■ **Your goal**
Transcribe exactly the lines from the one containing "Data Processing (200, 646)" through the end of the entries, including both the first and the last, and nothing else.

■ ■ ■ ■ ■ ■ ■

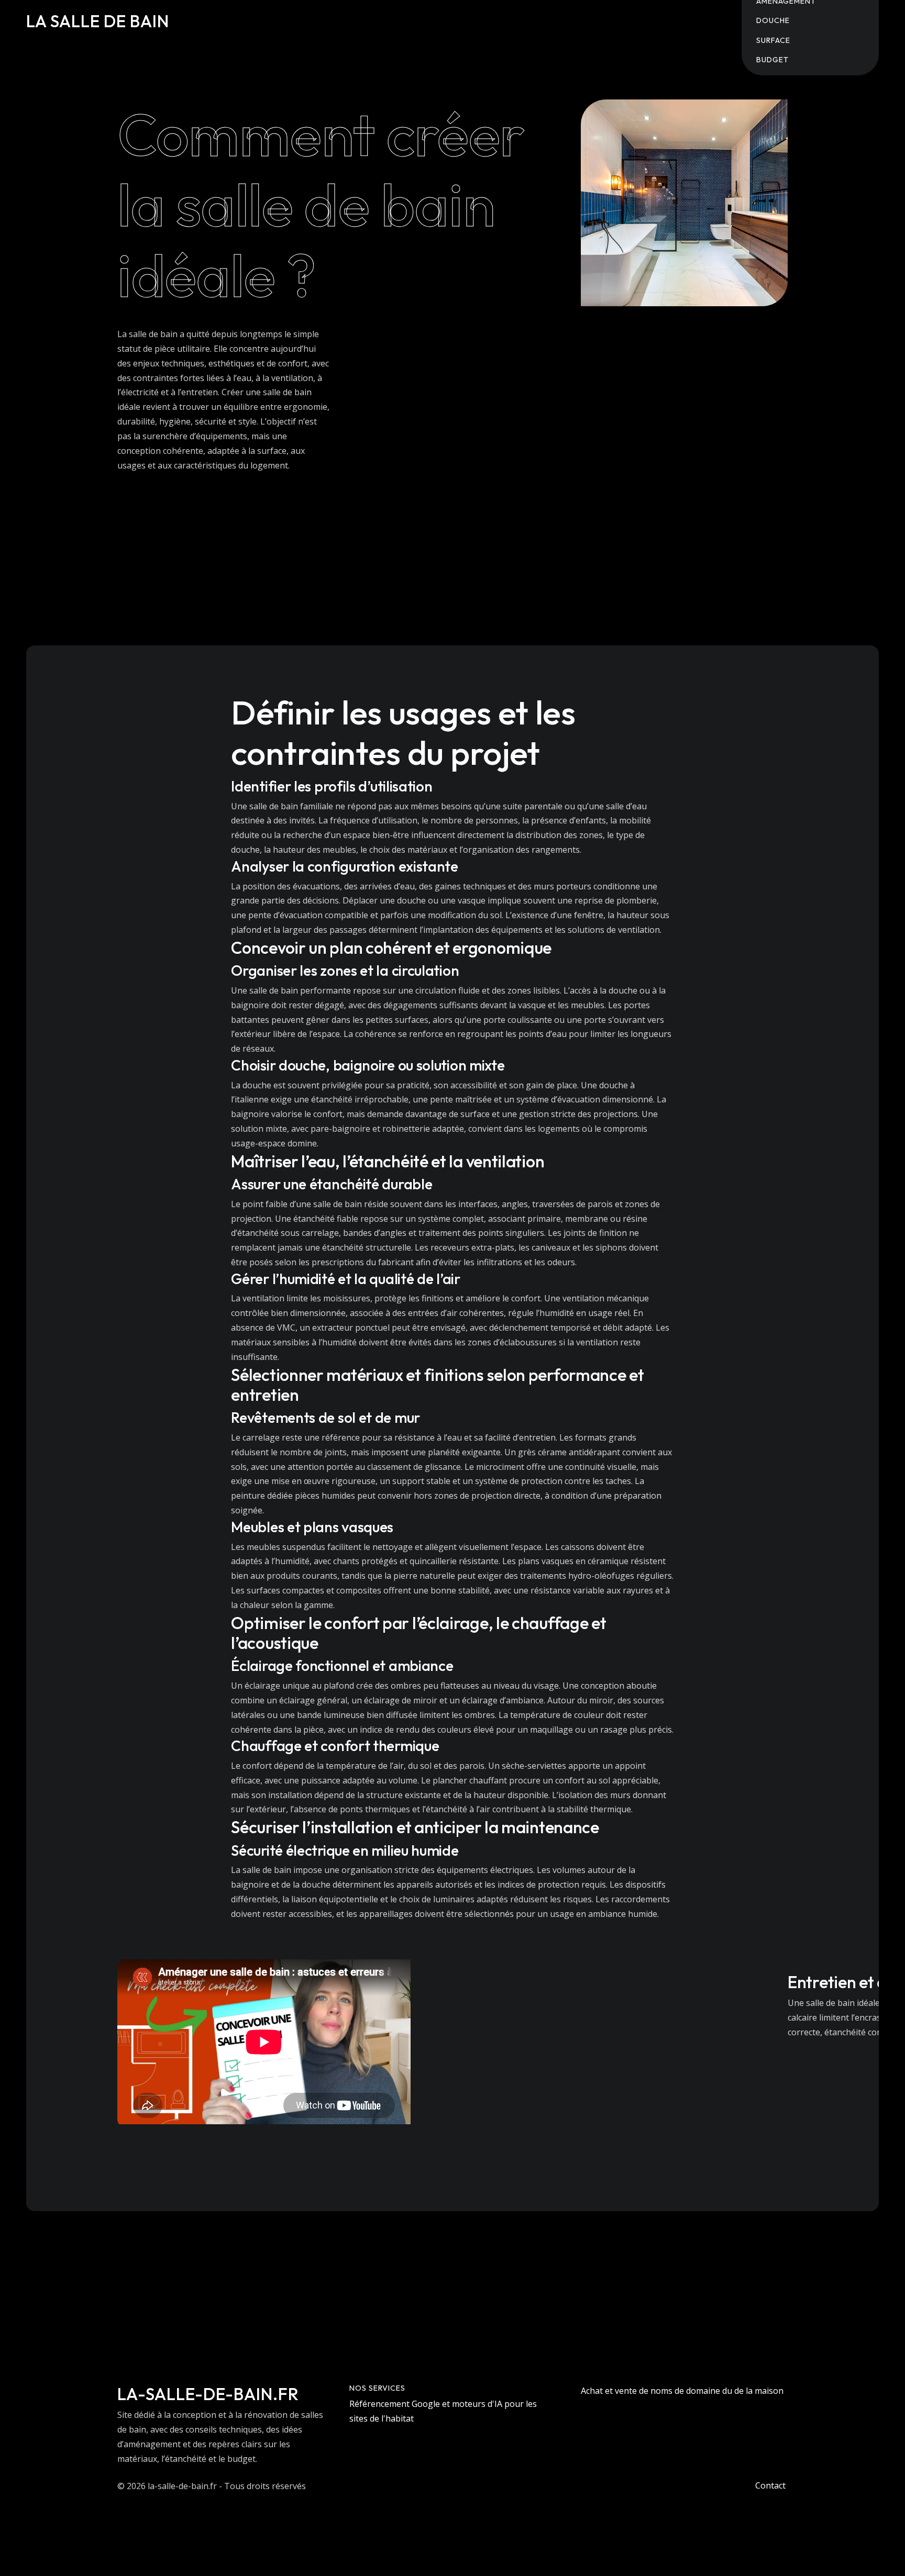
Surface (773, 40)
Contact (770, 2485)
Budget (772, 59)
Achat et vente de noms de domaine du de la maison (682, 2390)
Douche (773, 20)
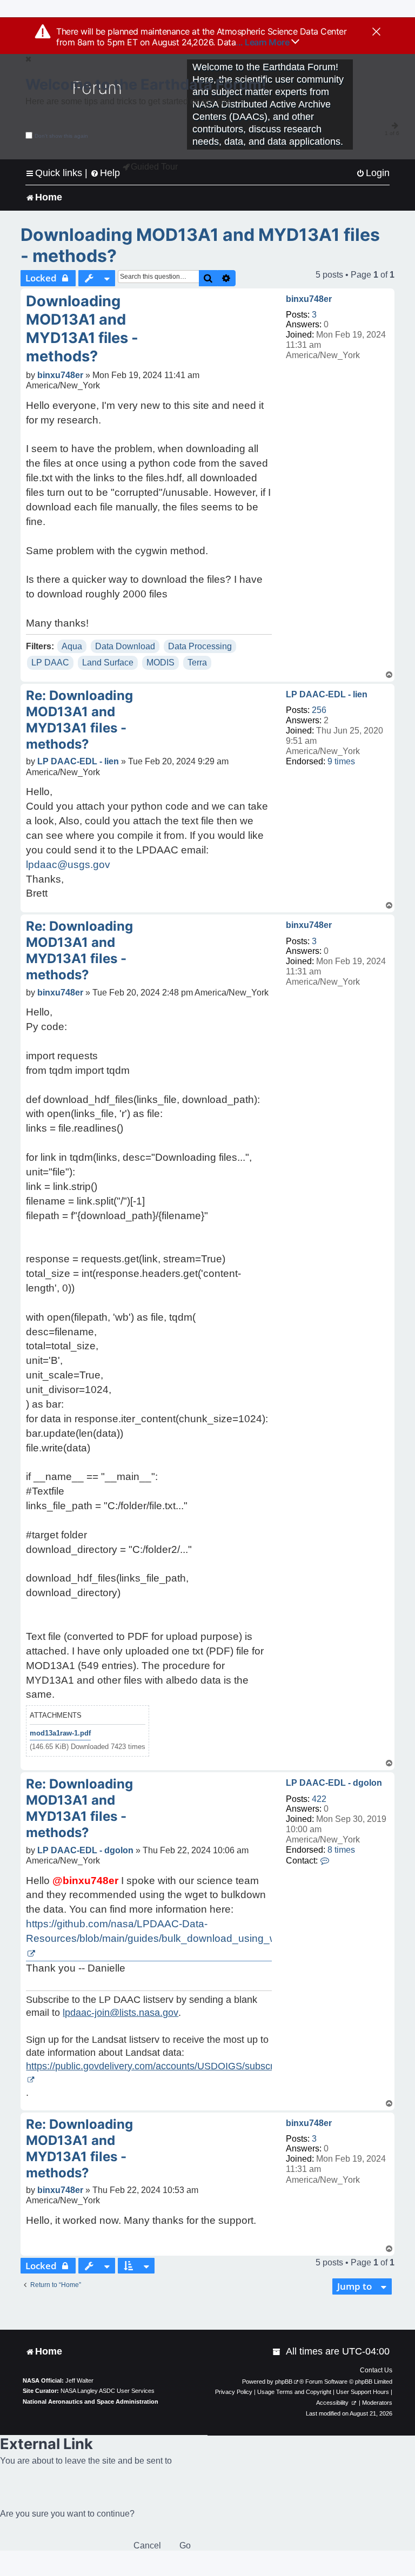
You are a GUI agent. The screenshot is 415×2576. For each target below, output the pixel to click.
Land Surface (107, 662)
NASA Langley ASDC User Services (108, 2390)
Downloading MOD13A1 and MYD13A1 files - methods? (200, 245)
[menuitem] (373, 173)
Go (185, 2545)
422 (319, 1799)
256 (319, 710)
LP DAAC (50, 662)
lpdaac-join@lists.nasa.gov (120, 2012)
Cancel (147, 2545)
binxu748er (309, 299)
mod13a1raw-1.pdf (60, 1733)
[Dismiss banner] (376, 32)
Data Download (125, 646)
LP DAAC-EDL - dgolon (334, 1782)
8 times (341, 1849)
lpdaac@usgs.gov (68, 864)
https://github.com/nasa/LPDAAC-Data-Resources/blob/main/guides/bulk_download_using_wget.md (167, 1931)
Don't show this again (61, 136)
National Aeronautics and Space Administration (90, 2401)
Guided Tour (154, 166)
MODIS (160, 662)
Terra (197, 662)
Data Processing (200, 646)
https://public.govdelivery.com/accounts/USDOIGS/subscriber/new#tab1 (180, 2066)
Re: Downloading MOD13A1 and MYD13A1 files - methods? (79, 720)
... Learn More (263, 42)
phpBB (283, 2381)
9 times (341, 761)
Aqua (72, 646)
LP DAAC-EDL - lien (326, 694)
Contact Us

■ ■ ■ ■ ■ ■ ■

■ **Written solution**
Data Processing (200, 646)
https://public.govdelivery.com/accounts/USDOIGS/subscriber/new#tab1 (180, 2066)
Re: Downloading MOD13A1 and MYD13A1 files - methods? (79, 720)
... Learn More (263, 42)
phpBB (283, 2381)
9 times (341, 761)
Aqua (72, 646)
LP DAAC-EDL - lien (326, 694)
Contact Us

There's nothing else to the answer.